Northeastern University recently held The State of Women’s Advancement Symposium, a half-day forum co-organized by professors Alicia Sasser Modestino and Jamie Ladge. The event focused on how far women have advanced in the fields of entrepreneurship, leadership and public policy and the necessary next steps forward.


March 8, 2017

Attendees listened to the current advancement of women during a symposium held last Friday.


The State of Women’s Advancement Symposium, a half-day forum focused on creating a dialogue on women’s past, current and future advancement in fields such as public policy, leadership and entrepreneurship, was recently held at Northeastern University.

Co-organized by professors Alicia Sasser Modestino and Jamie Ladge, the symposium included more than a dozen researchers, policymakers and entrepreneurs whose work is dedicated to female advancement. The event was moderated by journalist Katie Johnston of The Boston Globe.

Sarah Merion, DMSB’11, founder of EthosWell, a company connecting people to alternative medicine providers, echoed some of the sentiment felt during the symposium, that women often have a harder time in entrepreneurial ventures than men.

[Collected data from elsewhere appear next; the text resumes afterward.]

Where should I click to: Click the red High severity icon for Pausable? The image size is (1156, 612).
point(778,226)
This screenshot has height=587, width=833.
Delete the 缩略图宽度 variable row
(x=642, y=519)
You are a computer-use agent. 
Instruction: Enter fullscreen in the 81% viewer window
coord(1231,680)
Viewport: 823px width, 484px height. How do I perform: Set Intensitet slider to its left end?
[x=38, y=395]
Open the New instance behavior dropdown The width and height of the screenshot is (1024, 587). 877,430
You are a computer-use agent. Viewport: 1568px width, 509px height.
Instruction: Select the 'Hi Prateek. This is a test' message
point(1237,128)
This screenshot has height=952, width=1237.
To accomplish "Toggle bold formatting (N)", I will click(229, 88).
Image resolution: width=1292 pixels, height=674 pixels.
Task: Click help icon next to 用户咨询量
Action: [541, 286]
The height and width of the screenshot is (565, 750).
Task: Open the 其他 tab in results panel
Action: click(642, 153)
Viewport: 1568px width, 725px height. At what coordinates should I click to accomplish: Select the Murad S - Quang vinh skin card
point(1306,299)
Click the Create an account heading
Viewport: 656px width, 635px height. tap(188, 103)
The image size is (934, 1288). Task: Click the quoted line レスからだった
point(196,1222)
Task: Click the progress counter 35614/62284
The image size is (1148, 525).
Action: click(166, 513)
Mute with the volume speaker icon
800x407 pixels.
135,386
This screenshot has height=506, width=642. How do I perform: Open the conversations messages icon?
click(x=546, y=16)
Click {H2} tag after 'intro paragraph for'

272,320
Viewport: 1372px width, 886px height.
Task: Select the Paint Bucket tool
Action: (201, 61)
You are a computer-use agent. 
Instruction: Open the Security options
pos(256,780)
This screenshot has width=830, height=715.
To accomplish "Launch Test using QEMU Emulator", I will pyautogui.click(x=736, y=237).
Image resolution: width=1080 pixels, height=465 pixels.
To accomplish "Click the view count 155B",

“I can’t necessarily say that being a woman has prevented me from getting the banks to sign on, but I certainly don’t think it’s helped me,” she said on her experience securing investment capital. “What’s frustrating right now is that I have everything ready to press the gas but can’t without that capital.”

Ladge, D’Amore-McKim School of Business associate professor of management and organizational development, highlighted the “perpetual dichotomy” that also plagues women in leadership roles.

“As women, we have the feeling that we need to be ideal workers,” she said, “but that doesn’t mesh with being ideal parents, something else we feel we should be.” In order to combat this, Ladge suggested a strategy that includes better supporting working mothers and creating a sense of work-life balance from the top of a business to the bottom.